An impressively realized South Korean sci-fi blockbuster with an engaging, warm-hearted yet at the same time darkly satirical story , Space Sweepers stands as the most ambitious Asian space opera since Message from Space (1978) in terms of scale. Thematically it easily outpaces that fun but pulpy Japanese production. On a purely technical level writer-director Jo Sung-hee fashions a gorgeous-looking, densely realized production with spectacular sets, visual effects and high-octane space action sequences equal to any recent Hollywood effort. Equally impressive is Sung-hee's deft handling of an international cast to envision a multi-ethnic, multilingual future that grounds this fantastical futurescape in a plausible reality; seamlessly melded with a sense of cosmic wonder and heart often lacking in mainstream SF cinema.

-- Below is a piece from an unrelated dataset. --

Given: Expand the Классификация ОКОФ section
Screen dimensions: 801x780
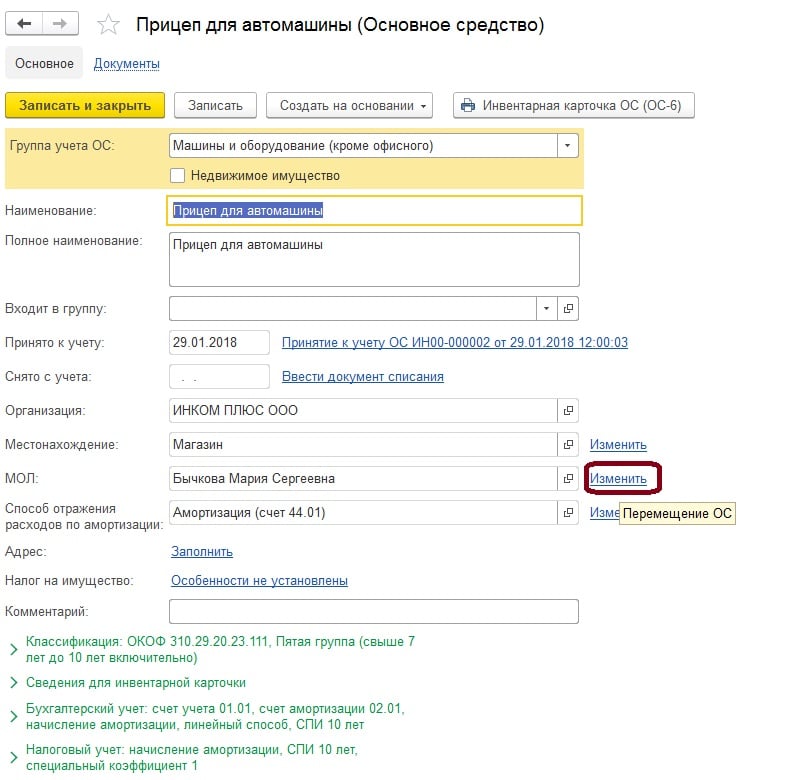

It should be noted though that Space Sweepers is indebted to Joss Whedon's short-lived but influential TV show Firefly along with its companion feature film Serenity (2005). The film echoes Whedon's space western with its band of rugged, deceptively venal survivalist heroes, philosophical discourse on humanity's reckless mistreatment of the environment (which extends to littering space with abandoned tech) and portrait of a capitalistic future world where politics has become hopelessly corporatized. Jo Sung-hee envisions a corporate-controlled dystopia where even one man's grief and desperation can be commoditized and dehumanized, driving Kim Tae-ho and his compatriots towards self-preservation and harvesting money above all else. That is until Kot-Nim with her wide eyed innocence and adorable little bowl-cut reawakens the last vestige of empathy and kindness dormant in the hitherto money-driven characters.
Despite the occasional logic hole and a tendency to let weighty philosophical observations lapse into florid comic book speeches, Space Sweepers assembles a tight, compelling story. One that skillfully balances is cynical observations about the corporatization of society with heartfelt belief in the triumph of honest, goodhearted working people, moments of genuine tenderness between well-drawn characters and slapstick gags that are laugh out loud funny. It also makes a sly observation that global corporations are pushing humanity into space mainly because it is more profitable than trying to save the Earth. It is a point all the more unsettling at moment in time where so many billionaires are obsessed with going to space.